Gera received national attention on June 23, 1972, when she umpired her first and only professional baseball game. She worked as an umpire for the first game of a doubleheader. The game was between the Auburn Twins and the Geneva Senators. The game was a sellout. Trouble occurred in the fourth inning. Gera ruled a base-runner from Auburn safe at second on a double play. She then reversed her call. The manager for Auburn yelled at Gera accusing her of blowing the call. He was ejected from the game. Gera resigned after the first game. She stated the other umpires did not cooperate with her when she was on the field. Gera had become disenchanted with being an umpire and the baseball culture. She could not handle the cool resentment of the baseball establishment as well as the other umpires. Gera also had to endure many physical and written threats. She always saw what she did as a huge victory for all women who want to be part of a professional sport believed to be only for men.

After The Game

Gera told people she was able to beat the male-dominated game of baseball in the courts. She just couldn't beat them on the field. Gera stopped being an umpire but remained part of the game. She got a job working for the New York Mets. Gera was part of the community relations for the team. She also worked for their promotions department. Gera worked for the Mets from 1974 to 1979. She and her husband then retired to Florida.

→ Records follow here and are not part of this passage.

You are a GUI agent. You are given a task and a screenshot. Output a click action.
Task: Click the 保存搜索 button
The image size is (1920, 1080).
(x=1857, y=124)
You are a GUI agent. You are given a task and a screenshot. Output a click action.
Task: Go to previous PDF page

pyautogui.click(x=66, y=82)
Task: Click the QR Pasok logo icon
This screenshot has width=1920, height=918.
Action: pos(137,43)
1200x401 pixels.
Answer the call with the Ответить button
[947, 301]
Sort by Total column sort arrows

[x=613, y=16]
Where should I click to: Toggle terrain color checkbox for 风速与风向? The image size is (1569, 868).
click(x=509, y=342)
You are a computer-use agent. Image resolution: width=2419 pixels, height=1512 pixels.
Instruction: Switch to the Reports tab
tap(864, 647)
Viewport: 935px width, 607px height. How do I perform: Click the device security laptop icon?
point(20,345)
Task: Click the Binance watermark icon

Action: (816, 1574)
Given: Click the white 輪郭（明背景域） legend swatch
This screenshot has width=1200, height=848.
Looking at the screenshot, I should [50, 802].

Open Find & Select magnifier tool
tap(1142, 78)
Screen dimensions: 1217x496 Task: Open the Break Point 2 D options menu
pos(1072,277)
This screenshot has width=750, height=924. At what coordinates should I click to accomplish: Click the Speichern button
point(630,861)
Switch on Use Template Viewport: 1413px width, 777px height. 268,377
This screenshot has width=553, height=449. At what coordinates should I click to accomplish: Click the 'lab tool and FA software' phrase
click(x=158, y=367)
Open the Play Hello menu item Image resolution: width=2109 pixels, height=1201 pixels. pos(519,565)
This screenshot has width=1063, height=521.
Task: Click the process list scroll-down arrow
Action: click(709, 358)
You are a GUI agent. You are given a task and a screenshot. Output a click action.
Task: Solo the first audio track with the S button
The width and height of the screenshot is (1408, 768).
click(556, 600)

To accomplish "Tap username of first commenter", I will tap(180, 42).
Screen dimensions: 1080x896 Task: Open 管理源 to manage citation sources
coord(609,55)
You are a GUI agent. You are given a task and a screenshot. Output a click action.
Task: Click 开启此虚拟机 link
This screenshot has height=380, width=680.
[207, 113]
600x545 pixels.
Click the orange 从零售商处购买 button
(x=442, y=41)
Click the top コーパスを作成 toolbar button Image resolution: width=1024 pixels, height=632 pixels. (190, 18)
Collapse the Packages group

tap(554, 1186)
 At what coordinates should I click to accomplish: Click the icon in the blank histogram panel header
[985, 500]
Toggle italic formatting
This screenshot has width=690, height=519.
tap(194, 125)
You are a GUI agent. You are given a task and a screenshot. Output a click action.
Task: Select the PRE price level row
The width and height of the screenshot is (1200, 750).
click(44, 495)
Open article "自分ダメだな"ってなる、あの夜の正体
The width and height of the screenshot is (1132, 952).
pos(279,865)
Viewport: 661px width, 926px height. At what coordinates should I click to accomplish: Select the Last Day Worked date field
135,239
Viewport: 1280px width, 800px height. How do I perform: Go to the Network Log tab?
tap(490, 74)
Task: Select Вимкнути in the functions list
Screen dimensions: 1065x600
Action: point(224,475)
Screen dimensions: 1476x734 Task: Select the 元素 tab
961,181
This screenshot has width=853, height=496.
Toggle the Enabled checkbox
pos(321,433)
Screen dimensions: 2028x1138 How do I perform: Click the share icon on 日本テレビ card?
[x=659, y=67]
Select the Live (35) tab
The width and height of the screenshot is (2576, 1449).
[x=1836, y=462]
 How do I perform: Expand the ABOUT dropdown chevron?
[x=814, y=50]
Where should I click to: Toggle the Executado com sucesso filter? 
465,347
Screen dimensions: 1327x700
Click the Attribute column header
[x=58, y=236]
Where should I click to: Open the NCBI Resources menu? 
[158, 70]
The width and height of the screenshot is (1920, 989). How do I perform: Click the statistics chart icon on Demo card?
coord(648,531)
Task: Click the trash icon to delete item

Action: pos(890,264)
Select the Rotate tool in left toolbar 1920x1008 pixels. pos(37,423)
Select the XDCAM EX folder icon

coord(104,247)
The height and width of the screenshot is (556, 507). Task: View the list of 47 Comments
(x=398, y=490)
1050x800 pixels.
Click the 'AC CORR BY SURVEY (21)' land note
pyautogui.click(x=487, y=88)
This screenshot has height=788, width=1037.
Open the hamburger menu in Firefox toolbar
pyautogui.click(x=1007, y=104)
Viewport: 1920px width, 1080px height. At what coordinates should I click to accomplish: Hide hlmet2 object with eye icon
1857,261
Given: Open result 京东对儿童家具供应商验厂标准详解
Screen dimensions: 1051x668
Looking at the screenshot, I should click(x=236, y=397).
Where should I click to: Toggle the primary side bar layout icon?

Historical marker in Pennsylvania honoring Bernice Shiner-Gera

Historical marker in Pennsylvania honoring Bernice Shiner-Gera

Death

Bernice Shiner-Gera passed away on September 23, 1992, at Memorial Hospital West. It is located in Pembroke Pines, Florida. Her official cause of death was listed as kidney cancer.

Sources

Wikipedia

Our Biography

MILB

Chicago Tribune

© 2021 Readmikenow

Comments

Readmikenow (author) on April 10, 2021:

DW, thanks. According to my research, there are currently two female umpires in professional baseball. None are at the MLB level.

Readmikenow (author) on April 10, 2021:

Dora, thanks. I was impressed she stayed with it when the lawsuit took five years. An impressive lady.

DW Davis from Eastern NC on April 10, 2021:

Gera's is an inspiring story. I wonder how many female umpires are now working in professional baseball.

Dora Weithers from The Caribbean on April 09, 2021:

Hooray to Bernice Shiner-Gera! A fighter and a winner, she deserves her pioneer status. It was a good start, no matter the outcome. Thanks for shining the spotlight on this brave woman.

Readmikenow (author) on April 09, 2021:

Louise, thanks. I believe she is an inspiration.

Louise Powles from Norfolk, England on April 09, 2021:

That's very interesting! I've learned a lot about her as I've never heard of her before.

Readmikenow (author) on April 09, 2021:

Liz, thanks. It's a shame she wasn't treated better.

Readmikenow (author) on April 09, 2021:

Pamela, thanks. She was a good person to write about.

Liz Westwood from UK on April 09, 2021:

She sounds like quite a character. It is a shame that her umpiring only ran to one professional match.

Pamela Oglesby from Sunny Florida on April 09, 2021:

This is a very interesting article. Gera went after what she wanted and won in the court. I really like that story, Mike. Thanks for sharing this information.